[Direction] Set down the following lines exactly as they appear, one after another.

Word and element locating data
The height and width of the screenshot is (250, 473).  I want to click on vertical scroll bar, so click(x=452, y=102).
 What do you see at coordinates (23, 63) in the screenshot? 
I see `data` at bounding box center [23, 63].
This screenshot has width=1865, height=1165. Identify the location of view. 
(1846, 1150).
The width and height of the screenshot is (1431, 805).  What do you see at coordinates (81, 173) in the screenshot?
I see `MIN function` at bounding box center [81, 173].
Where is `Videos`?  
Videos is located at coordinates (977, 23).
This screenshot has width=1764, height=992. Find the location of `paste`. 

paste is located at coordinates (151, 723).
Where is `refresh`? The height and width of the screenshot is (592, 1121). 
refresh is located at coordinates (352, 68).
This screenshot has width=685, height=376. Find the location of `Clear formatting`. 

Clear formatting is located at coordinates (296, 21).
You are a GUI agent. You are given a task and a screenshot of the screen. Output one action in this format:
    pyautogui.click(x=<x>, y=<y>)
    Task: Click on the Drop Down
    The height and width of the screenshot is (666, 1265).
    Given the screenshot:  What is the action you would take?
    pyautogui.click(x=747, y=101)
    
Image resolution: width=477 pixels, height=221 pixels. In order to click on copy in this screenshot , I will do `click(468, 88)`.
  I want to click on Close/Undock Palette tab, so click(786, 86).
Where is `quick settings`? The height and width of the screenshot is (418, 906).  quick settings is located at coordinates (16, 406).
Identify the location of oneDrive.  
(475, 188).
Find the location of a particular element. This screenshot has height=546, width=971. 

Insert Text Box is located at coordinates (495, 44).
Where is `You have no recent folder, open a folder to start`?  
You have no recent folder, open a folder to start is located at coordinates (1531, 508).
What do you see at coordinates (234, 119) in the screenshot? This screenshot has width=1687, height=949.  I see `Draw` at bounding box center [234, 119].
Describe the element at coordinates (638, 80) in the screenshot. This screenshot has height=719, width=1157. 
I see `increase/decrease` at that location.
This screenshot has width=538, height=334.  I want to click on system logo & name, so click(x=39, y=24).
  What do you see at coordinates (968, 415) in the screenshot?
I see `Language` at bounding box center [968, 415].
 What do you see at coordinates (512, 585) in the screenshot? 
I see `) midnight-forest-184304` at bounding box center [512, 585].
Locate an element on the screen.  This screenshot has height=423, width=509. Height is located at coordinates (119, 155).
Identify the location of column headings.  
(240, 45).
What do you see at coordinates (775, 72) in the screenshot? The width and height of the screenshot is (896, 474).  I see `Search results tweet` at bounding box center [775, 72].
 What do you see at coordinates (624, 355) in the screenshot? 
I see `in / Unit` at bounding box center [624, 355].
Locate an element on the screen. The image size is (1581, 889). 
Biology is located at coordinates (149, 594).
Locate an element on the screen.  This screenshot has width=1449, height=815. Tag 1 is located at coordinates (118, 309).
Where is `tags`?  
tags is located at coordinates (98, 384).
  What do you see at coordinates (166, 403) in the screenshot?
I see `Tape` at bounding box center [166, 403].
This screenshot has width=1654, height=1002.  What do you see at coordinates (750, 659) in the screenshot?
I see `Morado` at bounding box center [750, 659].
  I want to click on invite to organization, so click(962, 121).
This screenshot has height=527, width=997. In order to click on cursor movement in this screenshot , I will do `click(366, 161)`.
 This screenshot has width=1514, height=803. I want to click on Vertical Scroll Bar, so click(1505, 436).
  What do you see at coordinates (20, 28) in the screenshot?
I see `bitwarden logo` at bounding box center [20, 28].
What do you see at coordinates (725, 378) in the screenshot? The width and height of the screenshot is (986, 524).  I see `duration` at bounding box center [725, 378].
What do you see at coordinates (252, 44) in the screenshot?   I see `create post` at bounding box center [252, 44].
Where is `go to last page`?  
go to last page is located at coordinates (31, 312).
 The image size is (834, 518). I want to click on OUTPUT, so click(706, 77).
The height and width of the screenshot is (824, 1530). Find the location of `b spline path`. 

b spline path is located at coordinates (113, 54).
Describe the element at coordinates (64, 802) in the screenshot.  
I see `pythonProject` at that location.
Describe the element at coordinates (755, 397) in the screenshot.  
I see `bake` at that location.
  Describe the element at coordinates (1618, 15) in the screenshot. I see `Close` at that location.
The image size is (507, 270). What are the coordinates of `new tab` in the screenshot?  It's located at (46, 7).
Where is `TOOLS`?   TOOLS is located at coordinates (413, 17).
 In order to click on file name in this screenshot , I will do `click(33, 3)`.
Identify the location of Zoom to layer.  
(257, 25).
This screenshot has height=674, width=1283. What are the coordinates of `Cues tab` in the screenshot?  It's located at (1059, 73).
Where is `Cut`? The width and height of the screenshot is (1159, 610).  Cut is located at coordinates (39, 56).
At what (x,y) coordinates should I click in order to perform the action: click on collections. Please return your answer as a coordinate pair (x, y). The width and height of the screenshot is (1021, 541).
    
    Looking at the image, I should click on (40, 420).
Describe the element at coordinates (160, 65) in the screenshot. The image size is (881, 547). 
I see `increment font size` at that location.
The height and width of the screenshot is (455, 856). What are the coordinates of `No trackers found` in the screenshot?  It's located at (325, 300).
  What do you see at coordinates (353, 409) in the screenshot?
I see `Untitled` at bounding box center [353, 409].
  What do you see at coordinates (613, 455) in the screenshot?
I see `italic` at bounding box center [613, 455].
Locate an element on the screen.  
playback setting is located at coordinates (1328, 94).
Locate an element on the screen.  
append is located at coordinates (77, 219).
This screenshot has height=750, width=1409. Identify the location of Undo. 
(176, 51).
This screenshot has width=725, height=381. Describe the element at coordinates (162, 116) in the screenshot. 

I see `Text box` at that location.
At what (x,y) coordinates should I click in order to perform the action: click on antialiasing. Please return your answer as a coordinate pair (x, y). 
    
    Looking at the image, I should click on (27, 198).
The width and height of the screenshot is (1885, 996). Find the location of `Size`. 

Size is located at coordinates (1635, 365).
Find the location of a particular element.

[Task answer]
The height and width of the screenshot is (250, 473).  I want to click on vertical scroll bar, so click(x=452, y=102).
 What do you see at coordinates (23, 63) in the screenshot? 
I see `data` at bounding box center [23, 63].
This screenshot has width=1865, height=1165. Identify the location of view. 
(1846, 1150).
The width and height of the screenshot is (1431, 805).  What do you see at coordinates (81, 173) in the screenshot?
I see `MIN function` at bounding box center [81, 173].
Where is `Videos`?  
Videos is located at coordinates (977, 23).
This screenshot has width=1764, height=992. Find the location of `paste`. 

paste is located at coordinates (151, 723).
Where is `refresh`? The height and width of the screenshot is (592, 1121). 
refresh is located at coordinates (352, 68).
This screenshot has width=685, height=376. Find the location of `Clear formatting`. 

Clear formatting is located at coordinates (296, 21).
You are a GUI agent. You are given a task and a screenshot of the screen. Output one action in this format:
    pyautogui.click(x=<x>, y=<y>)
    Task: Click on the Drop Down
    The height and width of the screenshot is (666, 1265).
    Given the screenshot:  What is the action you would take?
    pyautogui.click(x=747, y=101)
    
Image resolution: width=477 pixels, height=221 pixels. In order to click on copy in this screenshot , I will do `click(468, 88)`.
  I want to click on Close/Undock Palette tab, so click(786, 86).
Where is `quick settings`? The height and width of the screenshot is (418, 906).  quick settings is located at coordinates (16, 406).
Identify the location of oneDrive.  
(475, 188).
Find the location of a particular element. This screenshot has height=546, width=971. 

Insert Text Box is located at coordinates (495, 44).
Where is `You have no recent folder, open a folder to start`?  
You have no recent folder, open a folder to start is located at coordinates (1531, 508).
What do you see at coordinates (234, 119) in the screenshot? This screenshot has width=1687, height=949.  I see `Draw` at bounding box center [234, 119].
Describe the element at coordinates (638, 80) in the screenshot. This screenshot has height=719, width=1157. 
I see `increase/decrease` at that location.
This screenshot has width=538, height=334.  I want to click on system logo & name, so click(x=39, y=24).
  What do you see at coordinates (968, 415) in the screenshot?
I see `Language` at bounding box center [968, 415].
 What do you see at coordinates (512, 585) in the screenshot? 
I see `) midnight-forest-184304` at bounding box center [512, 585].
Locate an element on the screen.  This screenshot has height=423, width=509. Height is located at coordinates (119, 155).
Identify the location of column headings.  
(240, 45).
What do you see at coordinates (775, 72) in the screenshot? The width and height of the screenshot is (896, 474).  I see `Search results tweet` at bounding box center [775, 72].
 What do you see at coordinates (624, 355) in the screenshot? 
I see `in / Unit` at bounding box center [624, 355].
Locate an element on the screen. The image size is (1581, 889). 
Biology is located at coordinates (149, 594).
Locate an element on the screen.  This screenshot has width=1449, height=815. Tag 1 is located at coordinates (118, 309).
Where is `tags`?  
tags is located at coordinates (98, 384).
  What do you see at coordinates (166, 403) in the screenshot?
I see `Tape` at bounding box center [166, 403].
This screenshot has width=1654, height=1002.  What do you see at coordinates (750, 659) in the screenshot?
I see `Morado` at bounding box center [750, 659].
  I want to click on invite to organization, so click(962, 121).
This screenshot has height=527, width=997. In order to click on cursor movement in this screenshot , I will do `click(366, 161)`.
 This screenshot has width=1514, height=803. I want to click on Vertical Scroll Bar, so click(1505, 436).
  What do you see at coordinates (20, 28) in the screenshot?
I see `bitwarden logo` at bounding box center [20, 28].
What do you see at coordinates (725, 378) in the screenshot? The width and height of the screenshot is (986, 524).  I see `duration` at bounding box center [725, 378].
What do you see at coordinates (252, 44) in the screenshot?   I see `create post` at bounding box center [252, 44].
Where is `go to last page`?  
go to last page is located at coordinates (31, 312).
 The image size is (834, 518). I want to click on OUTPUT, so click(706, 77).
The height and width of the screenshot is (824, 1530). Find the location of `b spline path`. 

b spline path is located at coordinates (113, 54).
Describe the element at coordinates (64, 802) in the screenshot.  
I see `pythonProject` at that location.
Describe the element at coordinates (755, 397) in the screenshot.  
I see `bake` at that location.
  Describe the element at coordinates (1618, 15) in the screenshot. I see `Close` at that location.
The image size is (507, 270). What are the coordinates of `new tab` in the screenshot?  It's located at (46, 7).
Where is `TOOLS`?   TOOLS is located at coordinates (413, 17).
 In order to click on file name in this screenshot , I will do `click(33, 3)`.
Identify the location of Zoom to layer.  
(257, 25).
This screenshot has height=674, width=1283. What are the coordinates of `Cues tab` in the screenshot?  It's located at (1059, 73).
Where is `Cut`? The width and height of the screenshot is (1159, 610).  Cut is located at coordinates (39, 56).
At what (x,y) coordinates should I click in order to perform the action: click on collections. Please return your answer as a coordinate pair (x, y). The width and height of the screenshot is (1021, 541).
    
    Looking at the image, I should click on (40, 420).
Describe the element at coordinates (160, 65) in the screenshot. The image size is (881, 547). 
I see `increment font size` at that location.
The height and width of the screenshot is (455, 856). What are the coordinates of `No trackers found` in the screenshot?  It's located at (325, 300).
  What do you see at coordinates (353, 409) in the screenshot?
I see `Untitled` at bounding box center [353, 409].
  What do you see at coordinates (613, 455) in the screenshot?
I see `italic` at bounding box center [613, 455].
Locate an element on the screen.  
playback setting is located at coordinates (1328, 94).
Locate an element on the screen.  
append is located at coordinates (77, 219).
This screenshot has height=750, width=1409. Identify the location of Undo. 
(176, 51).
This screenshot has width=725, height=381. Describe the element at coordinates (162, 116) in the screenshot. 

I see `Text box` at that location.
At what (x,y) coordinates should I click in order to perform the action: click on antialiasing. Please return your answer as a coordinate pair (x, y). 
    
    Looking at the image, I should click on (27, 198).
The width and height of the screenshot is (1885, 996). Find the location of `Size`. 

Size is located at coordinates (1635, 365).
Find the location of a particular element.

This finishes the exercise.